- _EXERCISE_:
Since the data must remain as supplied, reproduce it word for word.
....
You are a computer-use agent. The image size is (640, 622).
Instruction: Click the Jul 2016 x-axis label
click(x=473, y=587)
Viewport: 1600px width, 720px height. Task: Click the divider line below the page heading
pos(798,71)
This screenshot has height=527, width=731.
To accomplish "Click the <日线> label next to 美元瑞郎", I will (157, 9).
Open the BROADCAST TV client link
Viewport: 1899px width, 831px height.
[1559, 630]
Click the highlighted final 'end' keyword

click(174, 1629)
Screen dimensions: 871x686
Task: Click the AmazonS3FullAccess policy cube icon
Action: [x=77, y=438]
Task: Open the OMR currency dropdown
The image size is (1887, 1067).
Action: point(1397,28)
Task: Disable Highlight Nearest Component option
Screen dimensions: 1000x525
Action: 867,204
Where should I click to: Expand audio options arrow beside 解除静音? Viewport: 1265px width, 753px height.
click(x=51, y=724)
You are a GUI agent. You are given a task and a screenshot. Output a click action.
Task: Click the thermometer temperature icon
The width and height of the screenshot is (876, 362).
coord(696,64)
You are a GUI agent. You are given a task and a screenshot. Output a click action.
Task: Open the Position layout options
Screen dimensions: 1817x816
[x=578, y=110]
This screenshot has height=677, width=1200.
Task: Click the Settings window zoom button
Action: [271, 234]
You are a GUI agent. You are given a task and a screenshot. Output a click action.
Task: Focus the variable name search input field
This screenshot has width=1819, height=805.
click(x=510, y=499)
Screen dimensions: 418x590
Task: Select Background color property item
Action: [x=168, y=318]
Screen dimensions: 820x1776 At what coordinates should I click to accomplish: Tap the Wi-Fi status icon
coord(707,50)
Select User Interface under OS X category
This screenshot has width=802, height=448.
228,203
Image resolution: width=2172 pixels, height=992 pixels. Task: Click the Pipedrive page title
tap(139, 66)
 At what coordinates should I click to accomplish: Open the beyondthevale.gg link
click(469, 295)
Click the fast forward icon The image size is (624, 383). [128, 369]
....
- _ANSWER BOX_:
You are a computer-use agent. The image size is (640, 622).
Instruction: Click the Jul 2016 x-axis label
click(x=473, y=587)
Viewport: 1600px width, 720px height. Task: Click the divider line below the page heading
pos(798,71)
This screenshot has height=527, width=731.
To accomplish "Click the <日线> label next to 美元瑞郎", I will (157, 9).
Open the BROADCAST TV client link
Viewport: 1899px width, 831px height.
[1559, 630]
Click the highlighted final 'end' keyword

click(174, 1629)
Screen dimensions: 871x686
Task: Click the AmazonS3FullAccess policy cube icon
Action: [x=77, y=438]
Task: Open the OMR currency dropdown
The image size is (1887, 1067).
Action: point(1397,28)
Task: Disable Highlight Nearest Component option
Screen dimensions: 1000x525
Action: 867,204
Where should I click to: Expand audio options arrow beside 解除静音? Viewport: 1265px width, 753px height.
click(x=51, y=724)
You are a GUI agent. You are given a task and a screenshot. Output a click action.
Task: Click the thermometer temperature icon
The width and height of the screenshot is (876, 362).
coord(696,64)
You are a GUI agent. You are given a task and a screenshot. Output a click action.
Task: Open the Position layout options
Screen dimensions: 1817x816
[x=578, y=110]
This screenshot has height=677, width=1200.
Task: Click the Settings window zoom button
Action: [271, 234]
You are a GUI agent. You are given a task and a screenshot. Output a click action.
Task: Focus the variable name search input field
This screenshot has width=1819, height=805.
click(x=510, y=499)
Screen dimensions: 418x590
Task: Select Background color property item
Action: [x=168, y=318]
Screen dimensions: 820x1776 At what coordinates should I click to accomplish: Tap the Wi-Fi status icon
coord(707,50)
Select User Interface under OS X category
This screenshot has width=802, height=448.
228,203
Image resolution: width=2172 pixels, height=992 pixels. Task: Click the Pipedrive page title
tap(139, 66)
 At what coordinates should I click to accomplish: Open the beyondthevale.gg link
click(469, 295)
Click the fast forward icon The image size is (624, 383). [128, 369]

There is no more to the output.